It's the first day of fourth grade at my daughter’s new school. Cherub children shuffle beside tall, fit, and good-looking parents in Patagonia and Title Nine outdoor gear.
Even though this was the “crown jewel” of all elementary schools, I’d dragged my feet on enrolling my kids here. It took me seven years to come around to it. Why did I spend 7 years driving my kids an hour through snow storms so my kids could attend a charter school across town? This school was close to my house! The teachers were excellent! It gets so much light!
Upon entering the class of thirty-three fourth-graders (!!!), I can hear a pin drop. Every student is at their desk, not reading to each other on bean bags like at the old school.
“Where do I put these?” I hold out two bags of school supplies.
“In her desk,” the teacher replies.
At the old school, all school supplies were shared. In Tlingit culture, possessions are not owned but “borrowed” until the person passes, when they are returned to the clan. Land is also not owned by individuals but by the clan as a collective.
Here in Mainstream American School, each kid has their own desk with their own materials. Flags in the ground. Mine. Yours. His. Hers.
I look at the whiteboard, and my head spins: fourteen transitions in the daily schedule. At her old school, instruction was project-based.
My autistic daughter especially struggles with transitions. When she finds something she likes, she can dig in for hours. But how when she has to switch gears every 30 minutes? “There’s just not enough time,” the teachers will say.
This time of the year, we go into the woods to harvest Chanterelles. I show my daughter how to distinguish them from the poisonous Jack-O’-Lanterns. They are more yellow and their ridges more robust.

**WHAT TO WORK ON:**
a - In the essay about the first day of fourth grade, how many students are in the class?
b - Copy out the essay from "At the old school, all" up to and including "Yours. His. Hers.", putting "belongings" where "possessions" stands.

**SUPPLIED DATA:**
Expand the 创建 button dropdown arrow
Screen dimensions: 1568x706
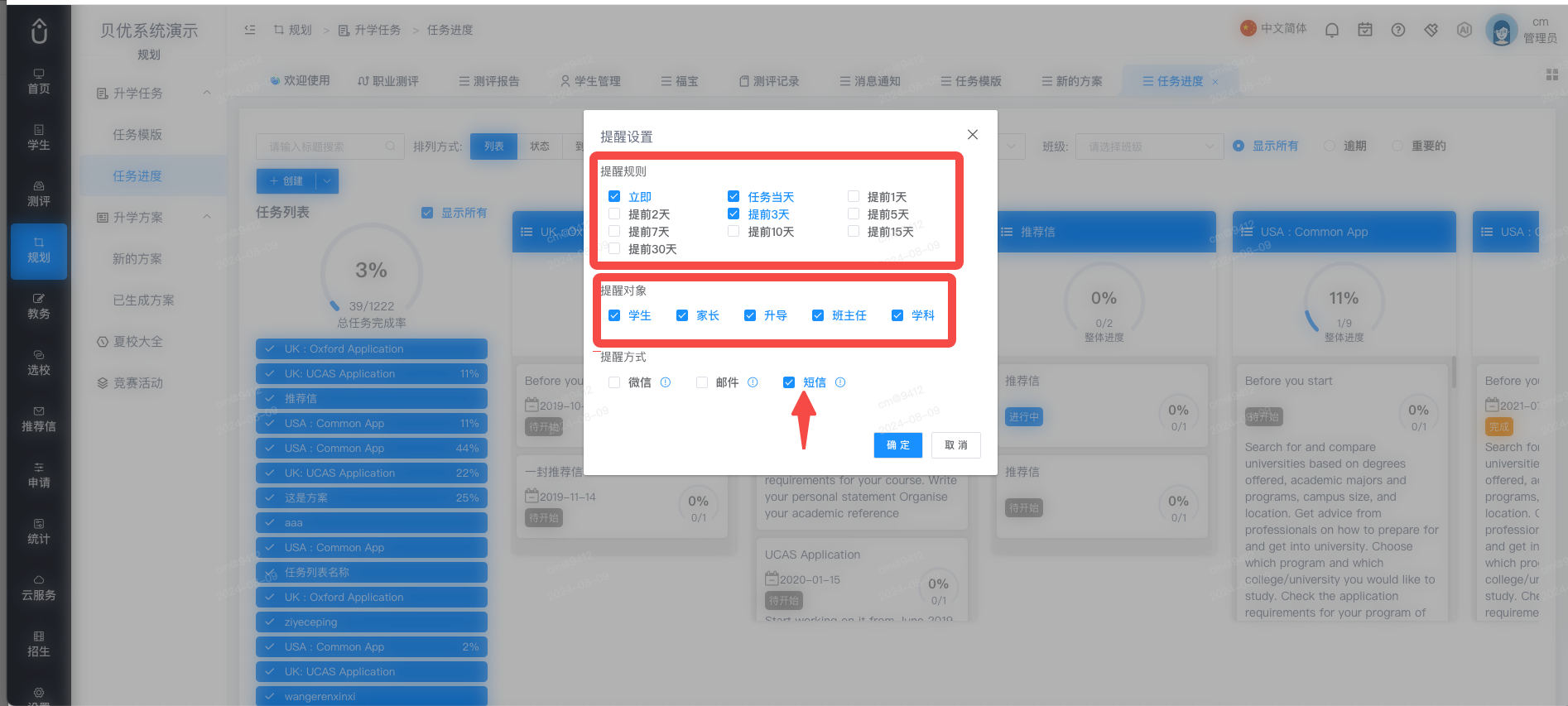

**IN RESPONSE:**
a - Thirty-three

b -
At the old school, all school supplies were shared. In Tlingit culture, belongings are not owned but “borrowed” until the person passes, when they are returned to the clan. Land is also not owned by individuals but by the clan as a collective.
Here in Mainstream American School, each kid has their own desk with their own materials. Flags in the ground. Mine. Yours. His. Hers.